Giving thought to starting your own accounting firm? Maybe you have and are already resolved to do so. If that’s the case, there are plenty of next steps that need to be taken to get the goal from idea into working, profitable action.
Along with choosing what the business structure might look like, marketing for clients, finding an office and getting caught up on all the legality, there is a list of things that need to be in order for an accounting business to run smoothly.
Starting a CPA, just like any other business, can be a lot of work, but having the knowledge of what to attend to and a basic order to prepare things will save a lot of time, money, and energy in the long run. The stress will add up if important, unknown details start jumping out at you. The good news is that there will always be a need for accounting firms.
The professional services that accountants provide businesses and individuals with their finances is a necessary aspect of modern society. Even with the shift in economic behavior as a result of financial technologies today, there is still plenty of room for accountants to find their niche in the market. More than that, accounting firms consistently rank as one of the more profitable small businesses to start and manage.
It is important to remember that there is much more to starting a small business than just registering with the state and opening your doors for business. With all this in mind, here is a list of tips and suggestions for some things to do when starting your own accounting firm.
A clear plan will always get you further in life than just some knowledge and enthusiasm. Getting a clear picture of your mission, goals, and operations is a great place to start. Here are some important topics to consider.
Who is Your Target Market?
Many people can dream about running a large, super profitable company, but that very rarely happens right out of the gate. Most businesses, even the large ones, started in humble beginnings, but one well-served client can mean the beginning of a long line of willing customers.
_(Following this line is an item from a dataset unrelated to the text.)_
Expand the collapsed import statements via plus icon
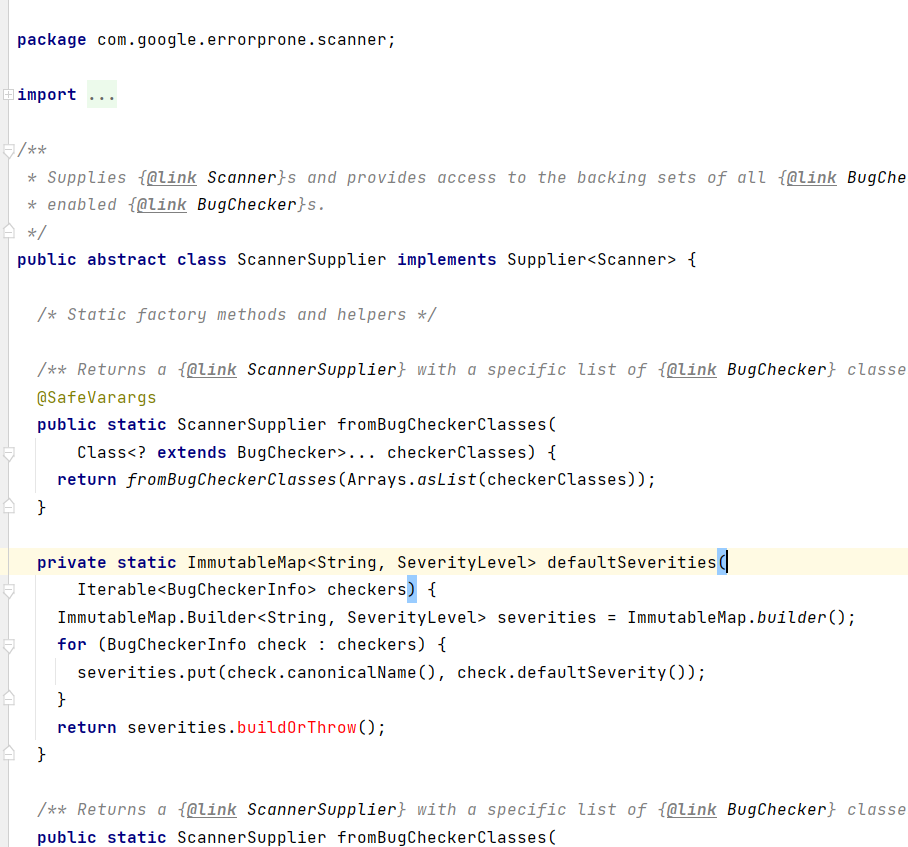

Choosing which economic niche you may want to focus on is helpful when beginning to narrow down other important factors like office sizes, employees, startup costs, and insurance.
Are you going to focus on serving local small businesses, or do you want to land a large, lucrative business? No matter where you settle it is wise to consider starting smaller and then gradually working your way up to larger projects as you have the experience to accomplish your goals.
Entrepreneurs have to wear a lot of different hats. Understanding what your skills are, what you still need to learn, what you can outsource, and who you may need to hire to fill in the gaps will help to answer this next question: Do you see yourself as a business owner, a co-owner, or boss?
If you have the capital to start a business and can hire others to run more of the day to day while you seek out clients and projects, then you may be more of the business owner type. If you are someone who has the knowledge but likes working with other people and recognizes the benefits of multiple minds, then maybe partnering with another accountant— perhaps someone with less experience but the right career MBA to their name — then being a co-owner might be your step.
Some people know and really enjoy being the leader who can motivate and support a team of people. Others prefer to work alone and can get a lot done that way. Working all this out before considering the next steps will be very helpful. If you haven’t figured these questions out yet, it would be best to start by considering some other points.
Much of the allure in starting a business has to do with the freedom and personal flexibility that come with being your own boss (or co-owner), but that means you may need to make sacrifices in other aspects of the business. If you only desire to work 20 hours a week, wanting to start small and gradually build your way into a full-time business, then your income levels will obviously not likely be as high as a full-time office.
Not having a full-time business may also mean that you don’t need, or can’t yet afford, a formal business space. While there is likely much more flexibility and freedom in a company that is run out of your own home then you will likely have more time for personal obligations, but not having an office may limit the type of professionalism you can present to a certain clientele. While some people can run a business out of their home, that can be stressful and a bit awkward if you’re looking or may need to hire employees in the future.
If you dream of building a beautiful office space to support warm office culture, then an office and a small size team might be a better way to go. Either way, all of these factors play into the goals and business model that you set for yourself.
Start Up Costs
Hopefully by this point you have a general idea of what type of lifestyle balance you want and thus will dictate the size and profitability of the accounting practice you see yourself opening. From here, budgets can really begin to take a toll on the sheen that accompanies a dream. What does it even cost to start a business? All of that will be dependent on answering the previous questions.
Regardless of what niche you start from, your services will likely be needed, so getting your first client may come sooner than you think.